== EXERCISE DETAILS ==
Compute how many lines in the entries below include the string "element". Only the number is wanted.

== STORED DATA ==
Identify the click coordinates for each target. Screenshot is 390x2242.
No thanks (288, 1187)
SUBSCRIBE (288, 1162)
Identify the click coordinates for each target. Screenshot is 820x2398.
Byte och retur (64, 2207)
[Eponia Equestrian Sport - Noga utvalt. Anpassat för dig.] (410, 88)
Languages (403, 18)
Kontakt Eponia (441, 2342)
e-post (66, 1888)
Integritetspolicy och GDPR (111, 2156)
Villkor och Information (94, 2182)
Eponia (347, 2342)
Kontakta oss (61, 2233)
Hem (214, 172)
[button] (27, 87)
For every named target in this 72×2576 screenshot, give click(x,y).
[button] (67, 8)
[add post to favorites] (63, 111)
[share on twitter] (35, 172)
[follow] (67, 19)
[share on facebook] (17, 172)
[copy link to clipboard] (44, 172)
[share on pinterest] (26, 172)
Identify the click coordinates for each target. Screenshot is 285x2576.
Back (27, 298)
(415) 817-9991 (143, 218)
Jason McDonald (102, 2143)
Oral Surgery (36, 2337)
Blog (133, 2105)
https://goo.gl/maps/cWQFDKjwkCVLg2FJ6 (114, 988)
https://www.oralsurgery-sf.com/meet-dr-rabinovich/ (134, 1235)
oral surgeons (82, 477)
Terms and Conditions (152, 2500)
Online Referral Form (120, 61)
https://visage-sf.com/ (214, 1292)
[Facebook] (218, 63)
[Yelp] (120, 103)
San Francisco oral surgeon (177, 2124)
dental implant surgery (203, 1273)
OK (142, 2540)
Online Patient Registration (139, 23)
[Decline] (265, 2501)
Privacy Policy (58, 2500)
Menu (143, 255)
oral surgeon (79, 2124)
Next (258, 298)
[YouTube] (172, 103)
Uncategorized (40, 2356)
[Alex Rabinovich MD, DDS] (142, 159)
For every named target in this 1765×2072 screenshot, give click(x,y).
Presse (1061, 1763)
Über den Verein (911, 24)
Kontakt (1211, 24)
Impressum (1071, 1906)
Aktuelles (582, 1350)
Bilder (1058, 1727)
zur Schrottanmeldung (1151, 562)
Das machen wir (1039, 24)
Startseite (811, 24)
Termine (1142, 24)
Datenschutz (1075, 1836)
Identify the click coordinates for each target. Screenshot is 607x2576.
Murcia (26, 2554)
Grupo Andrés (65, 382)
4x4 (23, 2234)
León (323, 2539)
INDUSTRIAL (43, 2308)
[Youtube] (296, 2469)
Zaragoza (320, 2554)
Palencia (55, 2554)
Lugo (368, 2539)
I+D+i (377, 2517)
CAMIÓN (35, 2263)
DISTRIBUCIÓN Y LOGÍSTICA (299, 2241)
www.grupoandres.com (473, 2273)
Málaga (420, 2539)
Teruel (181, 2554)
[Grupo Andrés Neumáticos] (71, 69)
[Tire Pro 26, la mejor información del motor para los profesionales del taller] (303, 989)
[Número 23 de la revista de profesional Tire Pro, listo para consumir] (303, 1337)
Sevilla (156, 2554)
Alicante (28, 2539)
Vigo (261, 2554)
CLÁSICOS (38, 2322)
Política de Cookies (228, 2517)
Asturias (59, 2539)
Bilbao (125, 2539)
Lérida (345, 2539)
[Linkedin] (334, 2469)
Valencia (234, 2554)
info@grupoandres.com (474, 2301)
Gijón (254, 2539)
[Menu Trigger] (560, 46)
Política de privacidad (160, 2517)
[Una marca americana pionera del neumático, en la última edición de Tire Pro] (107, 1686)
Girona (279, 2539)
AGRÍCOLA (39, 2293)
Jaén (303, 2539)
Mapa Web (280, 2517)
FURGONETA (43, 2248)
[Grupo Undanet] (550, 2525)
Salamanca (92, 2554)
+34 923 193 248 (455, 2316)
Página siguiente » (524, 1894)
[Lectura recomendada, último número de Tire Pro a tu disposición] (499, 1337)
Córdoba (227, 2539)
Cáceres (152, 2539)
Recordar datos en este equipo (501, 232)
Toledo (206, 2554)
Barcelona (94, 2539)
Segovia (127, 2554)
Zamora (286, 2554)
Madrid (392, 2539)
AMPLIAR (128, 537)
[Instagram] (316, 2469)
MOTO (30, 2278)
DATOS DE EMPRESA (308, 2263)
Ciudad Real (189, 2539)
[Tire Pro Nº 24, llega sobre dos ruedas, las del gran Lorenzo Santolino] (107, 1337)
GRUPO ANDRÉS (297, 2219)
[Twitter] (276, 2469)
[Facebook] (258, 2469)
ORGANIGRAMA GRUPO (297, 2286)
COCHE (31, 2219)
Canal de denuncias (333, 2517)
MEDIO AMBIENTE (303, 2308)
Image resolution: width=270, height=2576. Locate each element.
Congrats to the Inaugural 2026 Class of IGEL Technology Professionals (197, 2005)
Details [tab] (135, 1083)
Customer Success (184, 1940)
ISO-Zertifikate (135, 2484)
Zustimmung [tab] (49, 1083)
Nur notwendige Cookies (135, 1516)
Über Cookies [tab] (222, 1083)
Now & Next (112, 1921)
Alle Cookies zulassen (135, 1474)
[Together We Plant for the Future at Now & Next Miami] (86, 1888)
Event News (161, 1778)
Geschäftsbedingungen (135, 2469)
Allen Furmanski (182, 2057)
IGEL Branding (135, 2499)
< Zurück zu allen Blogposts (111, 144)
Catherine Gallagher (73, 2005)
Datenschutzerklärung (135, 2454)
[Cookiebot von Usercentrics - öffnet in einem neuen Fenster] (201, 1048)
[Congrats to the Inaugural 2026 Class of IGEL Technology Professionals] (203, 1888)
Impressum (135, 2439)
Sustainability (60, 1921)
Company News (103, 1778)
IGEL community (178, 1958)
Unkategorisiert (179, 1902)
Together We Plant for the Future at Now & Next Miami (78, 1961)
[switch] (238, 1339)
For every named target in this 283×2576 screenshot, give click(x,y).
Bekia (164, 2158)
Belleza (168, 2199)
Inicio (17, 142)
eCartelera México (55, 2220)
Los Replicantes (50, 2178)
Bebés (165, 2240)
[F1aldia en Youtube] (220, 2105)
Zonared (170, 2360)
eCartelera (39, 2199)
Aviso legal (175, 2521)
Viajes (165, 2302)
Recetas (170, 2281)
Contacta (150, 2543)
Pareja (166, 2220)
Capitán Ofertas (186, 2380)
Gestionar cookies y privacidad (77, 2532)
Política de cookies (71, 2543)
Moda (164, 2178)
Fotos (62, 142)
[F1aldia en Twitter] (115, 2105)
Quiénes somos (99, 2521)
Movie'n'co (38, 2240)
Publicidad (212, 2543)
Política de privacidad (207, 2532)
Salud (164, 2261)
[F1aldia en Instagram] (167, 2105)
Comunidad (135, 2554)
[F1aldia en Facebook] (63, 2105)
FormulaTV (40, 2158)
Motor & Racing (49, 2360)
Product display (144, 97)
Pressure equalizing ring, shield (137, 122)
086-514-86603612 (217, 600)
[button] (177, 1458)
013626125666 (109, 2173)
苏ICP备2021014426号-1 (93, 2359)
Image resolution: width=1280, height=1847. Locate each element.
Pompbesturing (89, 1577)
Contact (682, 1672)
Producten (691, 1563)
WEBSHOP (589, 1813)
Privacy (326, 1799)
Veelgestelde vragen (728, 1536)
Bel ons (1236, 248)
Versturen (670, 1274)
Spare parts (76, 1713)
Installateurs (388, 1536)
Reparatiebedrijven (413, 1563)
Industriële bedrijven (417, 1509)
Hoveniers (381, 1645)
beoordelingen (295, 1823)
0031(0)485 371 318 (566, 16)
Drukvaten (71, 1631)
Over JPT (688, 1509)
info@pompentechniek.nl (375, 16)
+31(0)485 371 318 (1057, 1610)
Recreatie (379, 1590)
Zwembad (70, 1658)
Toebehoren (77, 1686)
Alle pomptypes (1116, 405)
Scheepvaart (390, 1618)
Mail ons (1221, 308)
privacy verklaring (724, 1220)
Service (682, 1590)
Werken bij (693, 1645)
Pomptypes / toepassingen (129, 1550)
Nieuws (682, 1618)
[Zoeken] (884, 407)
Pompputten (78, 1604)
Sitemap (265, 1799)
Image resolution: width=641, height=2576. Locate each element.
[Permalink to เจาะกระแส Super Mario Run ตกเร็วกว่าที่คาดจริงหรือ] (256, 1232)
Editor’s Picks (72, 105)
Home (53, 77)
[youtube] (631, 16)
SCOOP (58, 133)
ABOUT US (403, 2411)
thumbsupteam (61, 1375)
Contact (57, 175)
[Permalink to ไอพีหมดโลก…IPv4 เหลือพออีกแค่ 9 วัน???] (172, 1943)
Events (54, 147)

== RESPONSE TO THE EXERCISE ==
3